◆ **Action item**
Using the material below, repeat exactly the lines from the one with "You are a GUI" through the one with "Open the FreeBodyObjects.py", ends included, without any images.

◆ **Available data**
------------------------------------------------
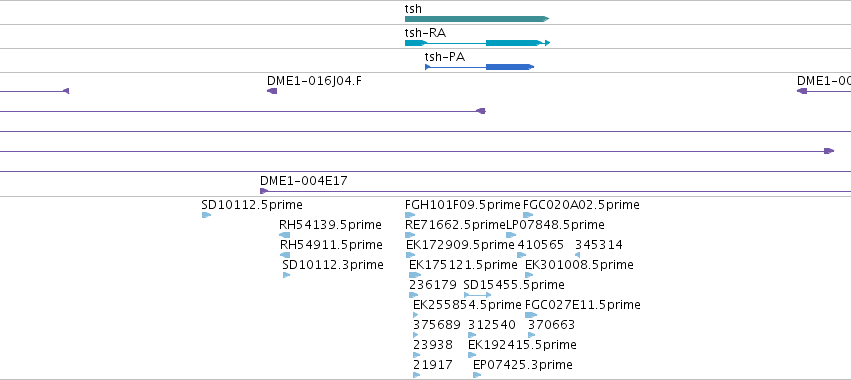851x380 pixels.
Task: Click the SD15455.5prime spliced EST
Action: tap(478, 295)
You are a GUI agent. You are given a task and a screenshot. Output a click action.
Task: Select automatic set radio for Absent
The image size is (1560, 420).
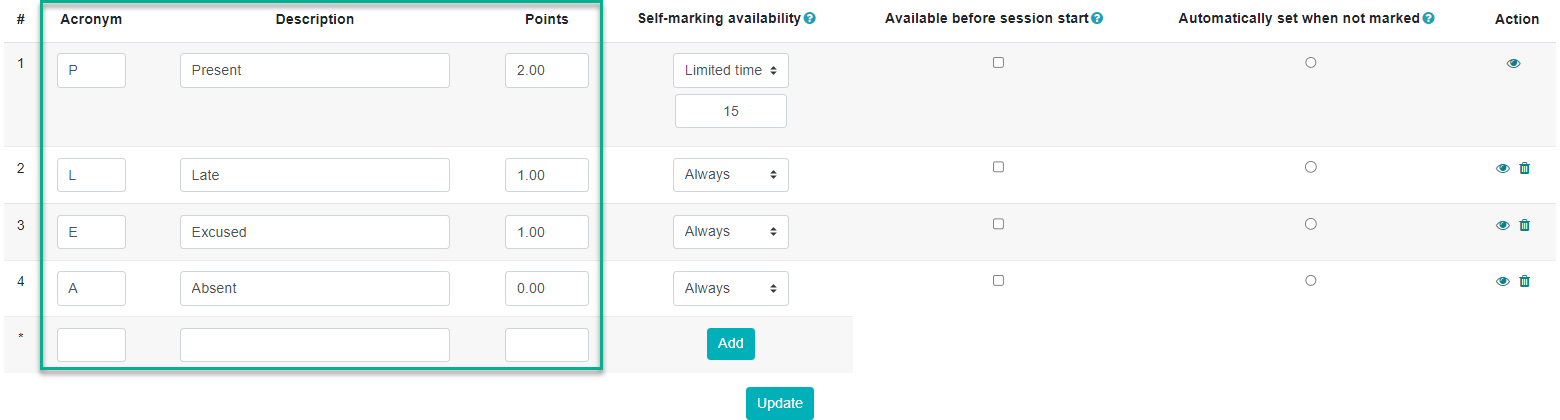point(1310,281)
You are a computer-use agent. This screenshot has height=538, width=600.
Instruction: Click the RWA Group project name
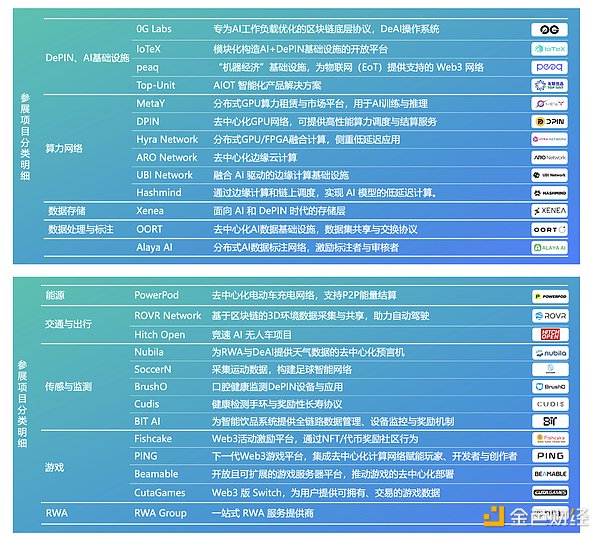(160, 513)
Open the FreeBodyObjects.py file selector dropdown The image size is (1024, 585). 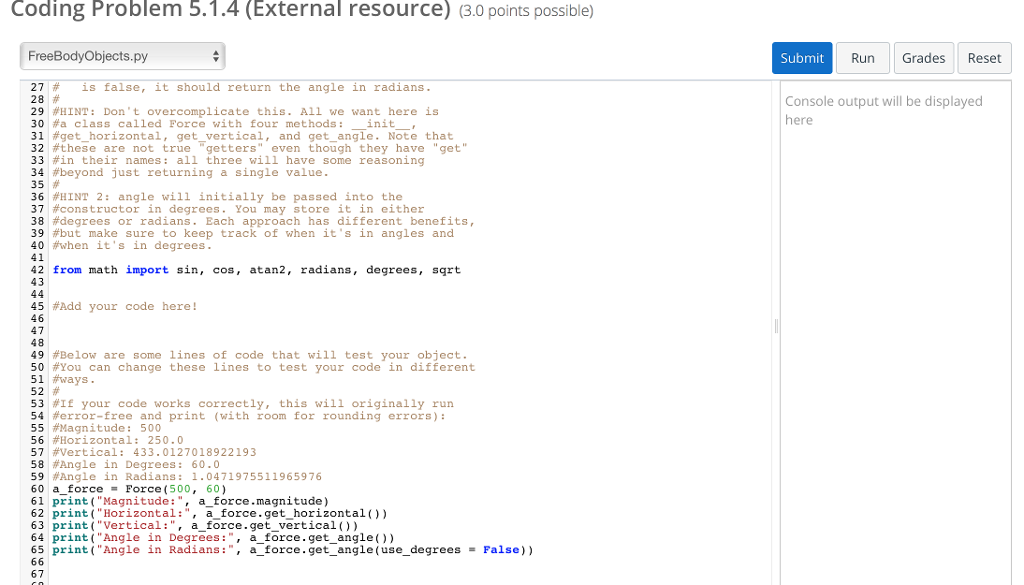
------------------------------------------------
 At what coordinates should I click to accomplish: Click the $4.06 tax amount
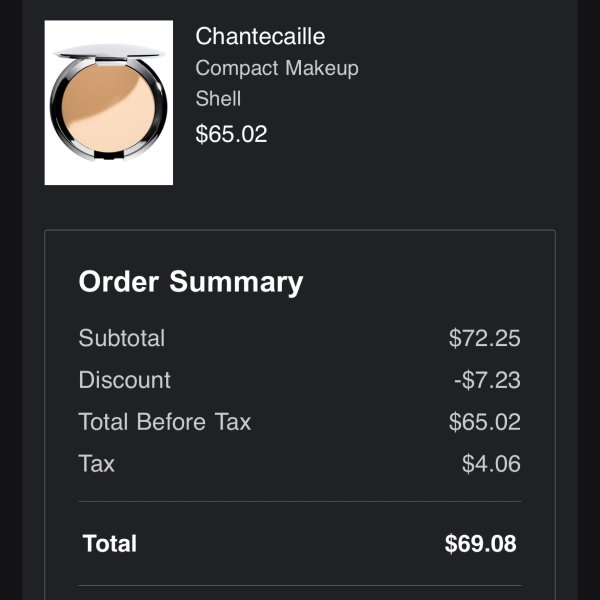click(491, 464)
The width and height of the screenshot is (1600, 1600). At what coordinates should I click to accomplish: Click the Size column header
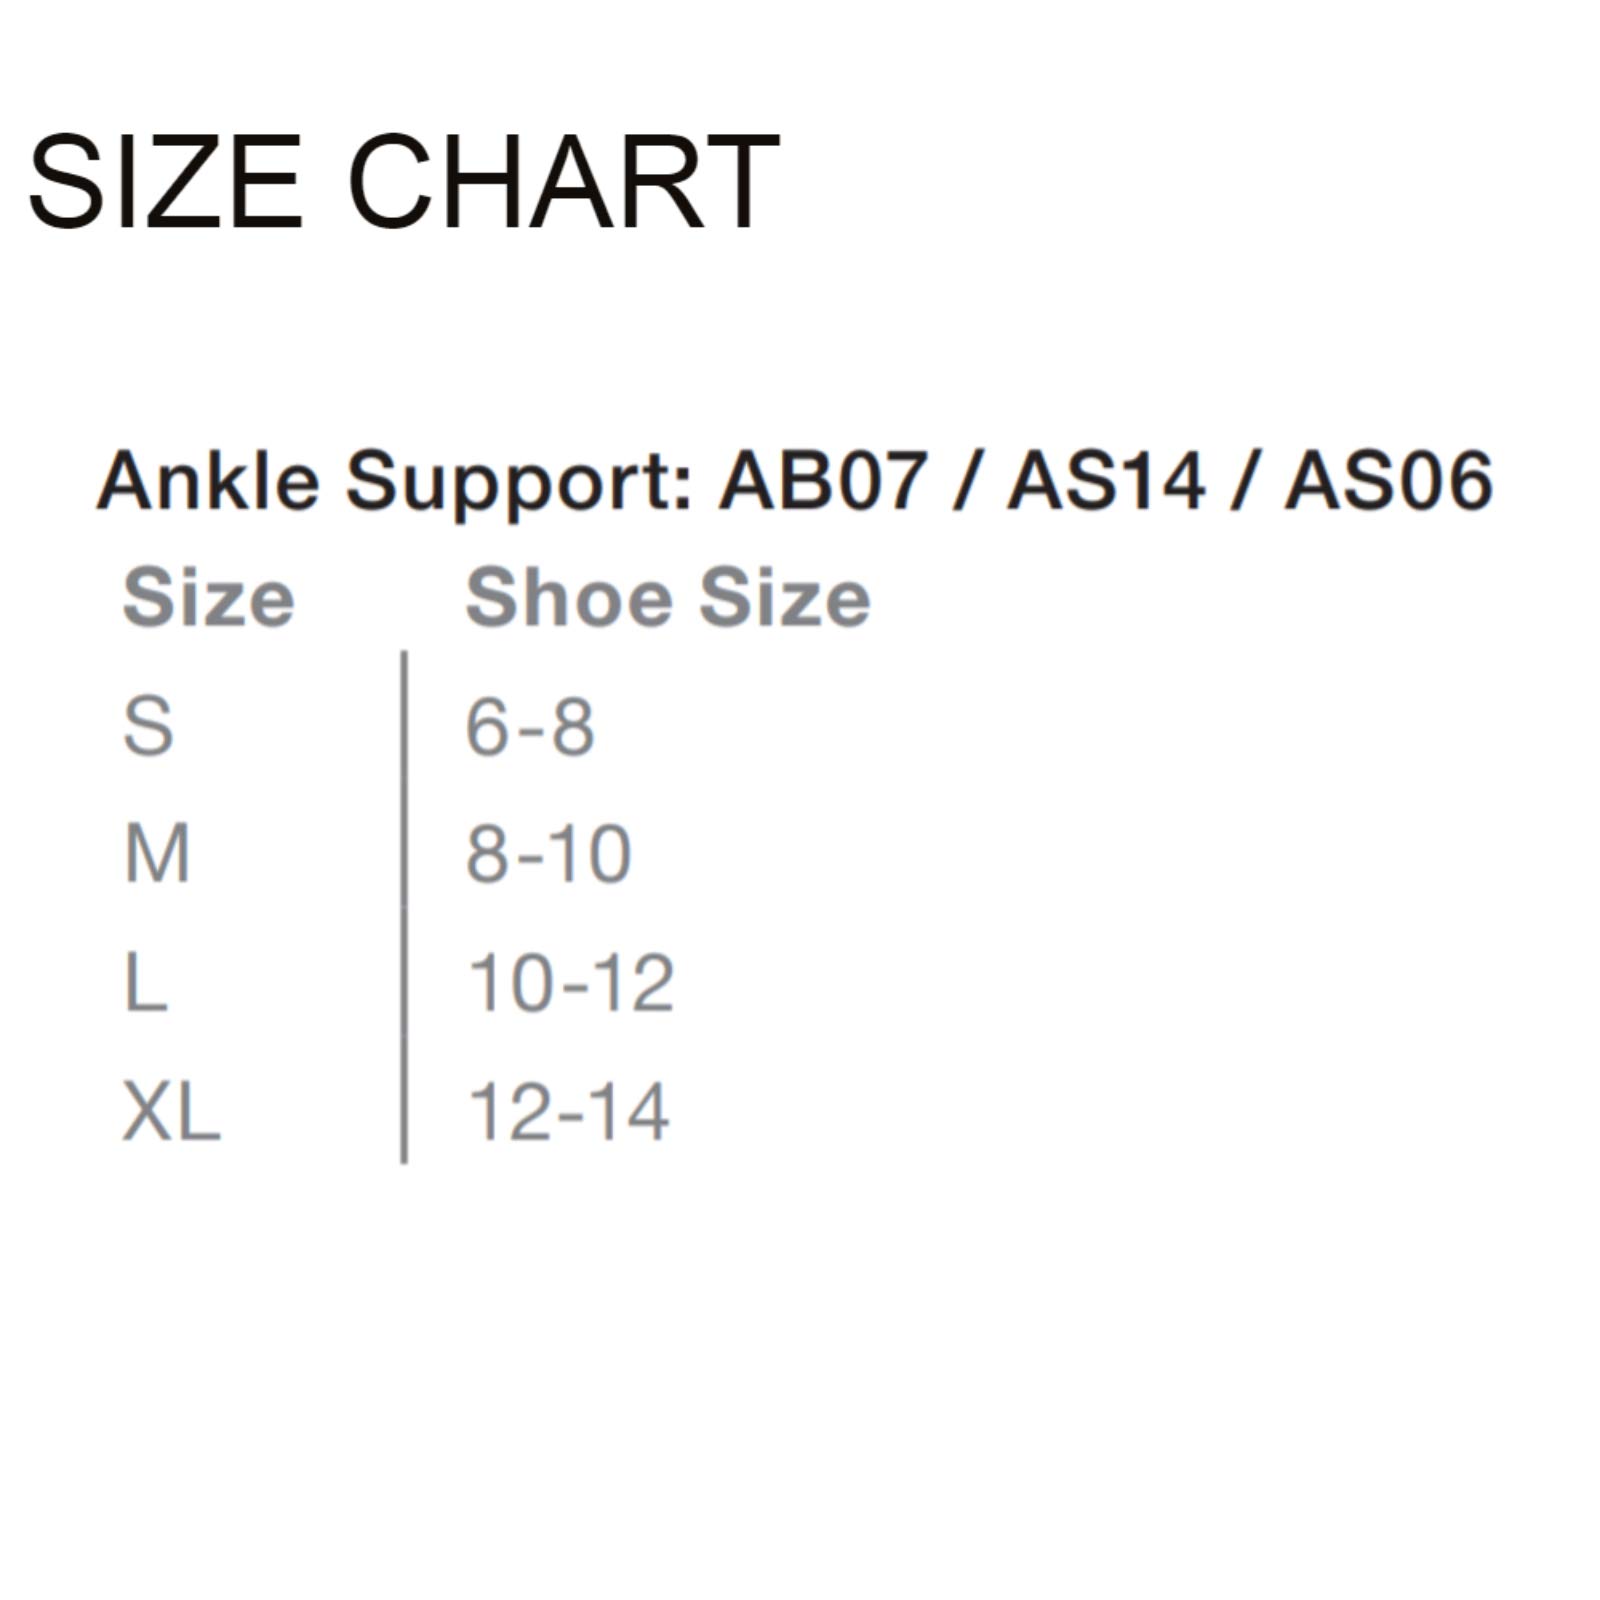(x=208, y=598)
------------------------------------------------
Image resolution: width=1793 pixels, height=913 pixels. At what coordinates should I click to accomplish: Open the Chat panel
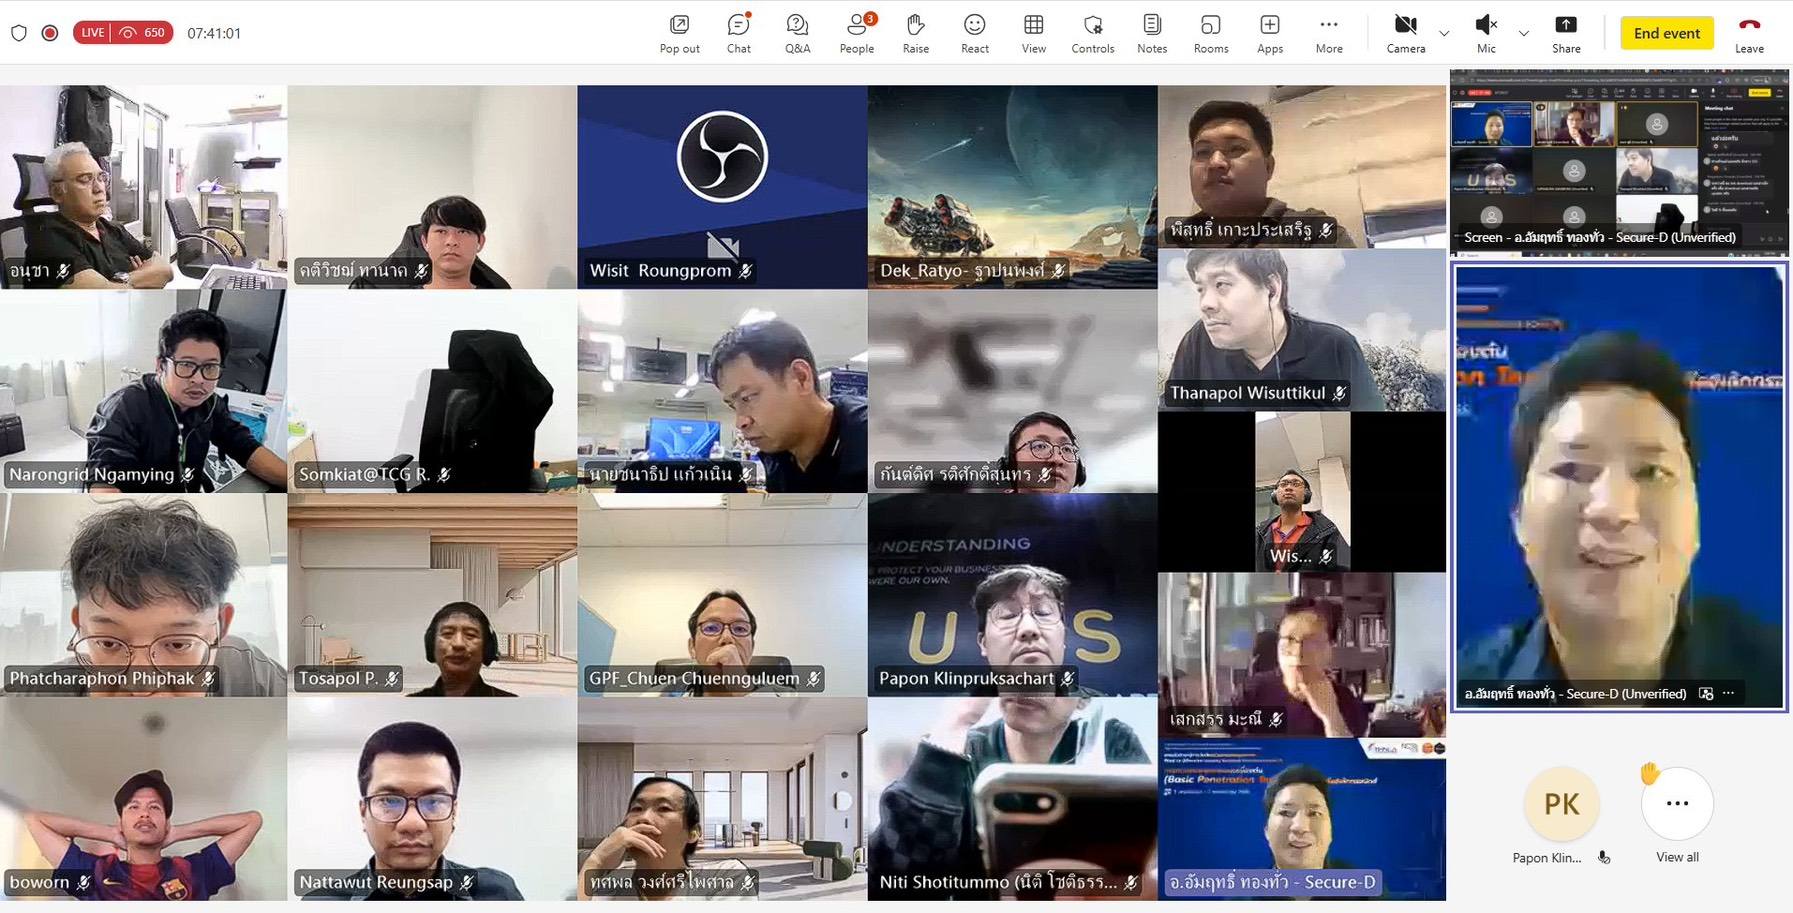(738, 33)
------------------------------------------------
◆ **Answer for the task**
You are a GUI agent. You are given a task and a screenshot. Output a click action.
Task: Select automatic set radio for Absent
The image size is (1560, 420).
point(1310,281)
You are a computer-use agent. This screenshot has height=538, width=600.
Instruction: Click the RWA Group project name
(160, 513)
Open the FreeBodyObjects.py file selector dropdown The image size is (1024, 585). 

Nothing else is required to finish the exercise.